From the outside the Pharisee and the Tax Collector seem very different. They are not however as different as we might think. For on the inside they are both dead: lost, broken, in need of God. The difference is not their place in society. The real difference is that the Tax Collector knows that he is dead and the Pharisee does not.
The difference is that the Pharisee keeps score, and the Tax Collector cries out God be merciful to me a sinner. One who is missing God, one who is in need of God, one who has nothing apart from God. To know we are dead is the beginning of resurrection. Score keeping blinds us to our own death.
This parable is the invitation to stop keeping score. To acknowledge and hold before God the dead places of our lives, the failures, disappointments, the breakups and breakdowns, the emptiness, sufferings addictions the places where we no longer dream, have visions or prophesy
That’s what the Tax Collector did. The Tax Collector went home justified. Not because he was good, or better than the Pharisee, he wasn’t. But because he offered God a dead life not a scorecard. God did not withhold anything from the Pharisee. God simply gave him what he asked for. Nothing.
For the Tax Collector, God’s mercy has opened a door to a new life, a new world, a new self understanding, a relationship with God. We don’t know what happened to him after he got home, but we know this – a choice now lay before him, the choice to walk into his own resurrection, or remain dead.
It does not tell us how the story ends. It tells us rather, how it begins. The beginning of a new story, a new life, a choice God sets before each one of us.

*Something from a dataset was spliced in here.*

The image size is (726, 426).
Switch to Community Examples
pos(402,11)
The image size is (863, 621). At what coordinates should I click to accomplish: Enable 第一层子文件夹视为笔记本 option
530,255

It is a choice we make every time we tally up the points, It is a choice every time we cry out for mercy,
We here in this church, in this land, are in the unique and privileged position to be able to make that decision. The average salary in this country puts us in the richest one percent of the world’s population. Imagine that. You and me, are richer than 99% of the rest of the world. Not because we worked hard, Not because we are ‘better’, but through an accident of birth.
That is why this ministry team, this benefice will be doing all it can to raise awareness of human trafficking, of the plight of the migrant and the refugee, to work as Christ did, to care for the poor, the disadvantaged, the hopeless…
I’m going to finish with a prayer that is attributed to Mother Theresa (of Kolkata) or perhaps more a saying:
She writes: People are often unreasonable, irrational, self centred — Forgive them anyway
If you are kind, people may accuse you of selfish or ulterior motives — Be kind anyway
If you are successful, you will win some unfaithful friends and some genuine enemies. — Succeed anyway
If you are honest and sincere, people may deceive you — be honest and sincere anyway
What you spend years creating, others could destroy overnight — Create anyway
If you find serenity and happiness, some maybe jealous — be happy anyway
The good you do today will often be forgotten — do good anyway
Give the best you have, and it will never be enough — give your best anyway
In the final analysis it is between you and God. It was never between you and them anyway.